His remarks were to be broadcast this weekend by Qatar-based TV network Al Jazzeera.
When asked by interviewer Mehdi Hasan about previous comments he made, Dawkins said: “Horrible as sexual abuse no doubt was, the damage was arguably less than the long-term psychological damage inflicted by bringing the child up Catholic in the first place.”
Hasan asked: “You believe that being bought up as a Catholic is worse than being abused by a priest?”
Dawkins replied: “There are shades of being abused by a priest, and I quoted an example of a woman in America who wrote to me saying that when she was seven years old she was sexually abused by a priest in his car.
“At the same time a friend of hers, also seven, who was of a Protestant family, died, and she was told that because her friend was Protestant she had gone to Hell and will be roasting in Hell forever.”
“She told me of those two abuses, she got over the physical abuse; it was yucky but she got over it.
“But the mental abuse of being told about Hell, she took years to get over.”

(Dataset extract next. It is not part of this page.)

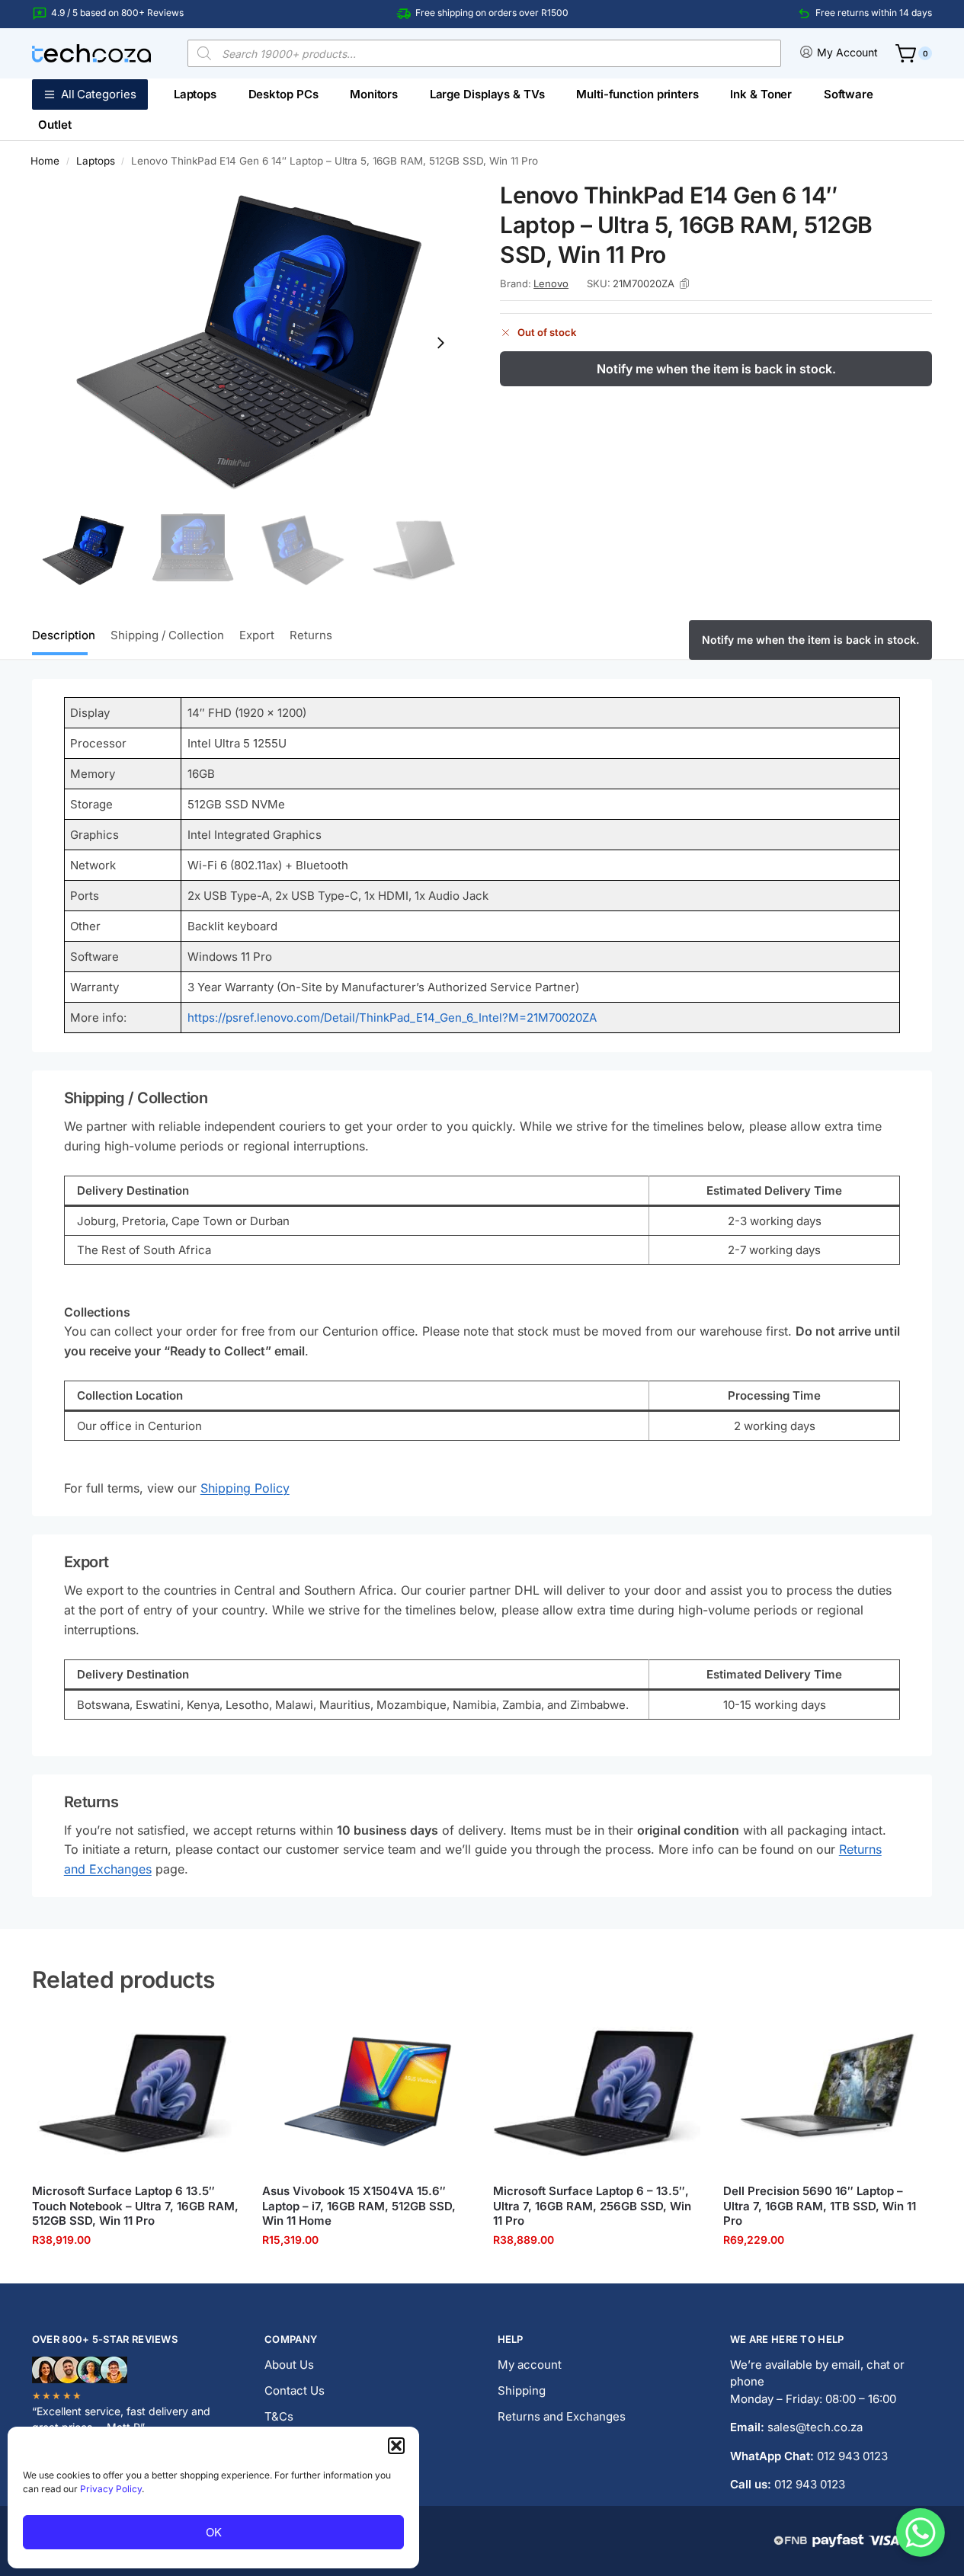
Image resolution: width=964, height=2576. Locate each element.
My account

Dawkins added: “It seems to me that telling children that they really, really believe that people who sin are going to go to Hell and roast forever – that your skin grows again when it peels off with burning – it seems to me to be intuitively entirely reasonable that that is a worse form of child abuse, that will give more nightmares, that will give more genuine distress because they really believe.”
Politicians and activists have condemned Dawkins for what they call attention-seeking and “unhelpful” remarks.
Peter Saunders, the chief executive of the National Association for People Abused in Childhood, said: “At NAPAC we know that recovery from sexual abuse can take a lifetime. People never get over it. It is entirely unhelpful to make such comparisons.”
Roman Catholic former Tory MP Ann Widdecombe said: “Dawkins doesn’t know what to say next to get attention. No sane person would believe that being brought up in a force for good, in the Ten Commandments, in the Beatitudes, and in the Gospels can be worse than child abuse.”